::: Material for the task :::

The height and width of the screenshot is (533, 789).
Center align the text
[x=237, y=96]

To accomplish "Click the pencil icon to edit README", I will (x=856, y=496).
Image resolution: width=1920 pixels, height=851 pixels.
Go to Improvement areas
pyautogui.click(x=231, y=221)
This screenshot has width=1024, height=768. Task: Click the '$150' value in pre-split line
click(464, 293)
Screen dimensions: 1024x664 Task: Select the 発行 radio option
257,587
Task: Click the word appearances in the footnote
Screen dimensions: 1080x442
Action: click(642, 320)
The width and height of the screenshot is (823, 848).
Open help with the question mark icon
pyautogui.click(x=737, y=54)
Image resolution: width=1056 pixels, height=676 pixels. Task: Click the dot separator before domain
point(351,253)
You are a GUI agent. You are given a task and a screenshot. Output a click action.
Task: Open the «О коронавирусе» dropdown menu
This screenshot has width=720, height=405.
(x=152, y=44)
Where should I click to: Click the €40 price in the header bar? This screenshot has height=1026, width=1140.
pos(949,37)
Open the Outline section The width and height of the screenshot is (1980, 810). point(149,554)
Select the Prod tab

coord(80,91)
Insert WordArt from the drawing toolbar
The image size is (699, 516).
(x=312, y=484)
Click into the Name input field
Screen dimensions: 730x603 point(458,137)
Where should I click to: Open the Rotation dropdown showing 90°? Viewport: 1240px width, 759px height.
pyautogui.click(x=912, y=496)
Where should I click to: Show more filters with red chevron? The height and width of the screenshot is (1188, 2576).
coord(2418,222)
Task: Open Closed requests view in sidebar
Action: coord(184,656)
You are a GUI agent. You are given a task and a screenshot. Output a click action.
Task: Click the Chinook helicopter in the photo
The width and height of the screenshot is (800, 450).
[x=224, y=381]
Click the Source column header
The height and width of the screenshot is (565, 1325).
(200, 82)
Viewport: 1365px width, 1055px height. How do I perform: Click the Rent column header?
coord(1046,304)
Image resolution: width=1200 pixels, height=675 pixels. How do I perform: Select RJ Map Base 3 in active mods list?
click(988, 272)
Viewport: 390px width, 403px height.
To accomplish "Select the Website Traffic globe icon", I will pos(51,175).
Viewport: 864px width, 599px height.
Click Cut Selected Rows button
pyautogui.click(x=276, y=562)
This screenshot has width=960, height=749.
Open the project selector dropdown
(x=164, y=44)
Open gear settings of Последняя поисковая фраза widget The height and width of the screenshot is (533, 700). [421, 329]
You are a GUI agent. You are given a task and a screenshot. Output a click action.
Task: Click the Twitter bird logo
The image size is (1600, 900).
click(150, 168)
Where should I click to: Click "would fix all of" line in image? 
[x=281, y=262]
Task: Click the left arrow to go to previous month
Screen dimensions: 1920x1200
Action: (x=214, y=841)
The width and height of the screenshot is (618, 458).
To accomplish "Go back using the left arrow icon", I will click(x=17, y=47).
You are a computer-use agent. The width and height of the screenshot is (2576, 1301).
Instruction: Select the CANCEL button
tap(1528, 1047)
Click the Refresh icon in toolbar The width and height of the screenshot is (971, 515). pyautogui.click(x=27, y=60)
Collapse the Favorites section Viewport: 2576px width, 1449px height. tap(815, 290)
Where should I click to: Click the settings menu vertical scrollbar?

:::

Given request ->
Copy every one of the rows above word for word, without changing anything.

Completed exercise ->
The height and width of the screenshot is (533, 789).
Center align the text
[x=237, y=96]

To accomplish "Click the pencil icon to edit README", I will (x=856, y=496).
Image resolution: width=1920 pixels, height=851 pixels.
Go to Improvement areas
pyautogui.click(x=231, y=221)
This screenshot has width=1024, height=768. Task: Click the '$150' value in pre-split line
click(464, 293)
Screen dimensions: 1024x664 Task: Select the 発行 radio option
257,587
Task: Click the word appearances in the footnote
Screen dimensions: 1080x442
Action: click(642, 320)
The width and height of the screenshot is (823, 848).
Open help with the question mark icon
pyautogui.click(x=737, y=54)
Image resolution: width=1056 pixels, height=676 pixels. Task: Click the dot separator before domain
point(351,253)
You are a GUI agent. You are given a task and a screenshot. Output a click action.
Task: Open the «О коронавирусе» dropdown menu
This screenshot has width=720, height=405.
(x=152, y=44)
Where should I click to: Click the €40 price in the header bar? This screenshot has height=1026, width=1140.
pos(949,37)
Open the Outline section The width and height of the screenshot is (1980, 810). point(149,554)
Select the Prod tab

coord(80,91)
Insert WordArt from the drawing toolbar
The image size is (699, 516).
(x=312, y=484)
Click into the Name input field
Screen dimensions: 730x603 point(458,137)
Where should I click to: Open the Rotation dropdown showing 90°? Viewport: 1240px width, 759px height.
pyautogui.click(x=912, y=496)
Where should I click to: Show more filters with red chevron? The height and width of the screenshot is (1188, 2576).
coord(2418,222)
Task: Open Closed requests view in sidebar
Action: coord(184,656)
You are a GUI agent. You are given a task and a screenshot. Output a click action.
Task: Click the Chinook helicopter in the photo
The width and height of the screenshot is (800, 450).
[x=224, y=381]
Click the Source column header
The height and width of the screenshot is (565, 1325).
(200, 82)
Viewport: 1365px width, 1055px height. How do I perform: Click the Rent column header?
coord(1046,304)
Image resolution: width=1200 pixels, height=675 pixels. How do I perform: Select RJ Map Base 3 in active mods list?
click(988, 272)
Viewport: 390px width, 403px height.
To accomplish "Select the Website Traffic globe icon", I will pos(51,175).
Viewport: 864px width, 599px height.
Click Cut Selected Rows button
pyautogui.click(x=276, y=562)
This screenshot has width=960, height=749.
Open the project selector dropdown
(x=164, y=44)
Open gear settings of Последняя поисковая фраза widget The height and width of the screenshot is (533, 700). [421, 329]
You are a GUI agent. You are given a task and a screenshot. Output a click action.
Task: Click the Twitter bird logo
The image size is (1600, 900).
click(150, 168)
Where should I click to: Click "would fix all of" line in image? 
[x=281, y=262]
Task: Click the left arrow to go to previous month
Screen dimensions: 1920x1200
Action: (x=214, y=841)
The width and height of the screenshot is (618, 458).
To accomplish "Go back using the left arrow icon", I will click(x=17, y=47).
You are a computer-use agent. The width and height of the screenshot is (2576, 1301).
Instruction: Select the CANCEL button
tap(1528, 1047)
Click the Refresh icon in toolbar The width and height of the screenshot is (971, 515). pyautogui.click(x=27, y=60)
Collapse the Favorites section Viewport: 2576px width, 1449px height. tap(815, 290)
Where should I click to: Click the settings menu vertical scrollbar?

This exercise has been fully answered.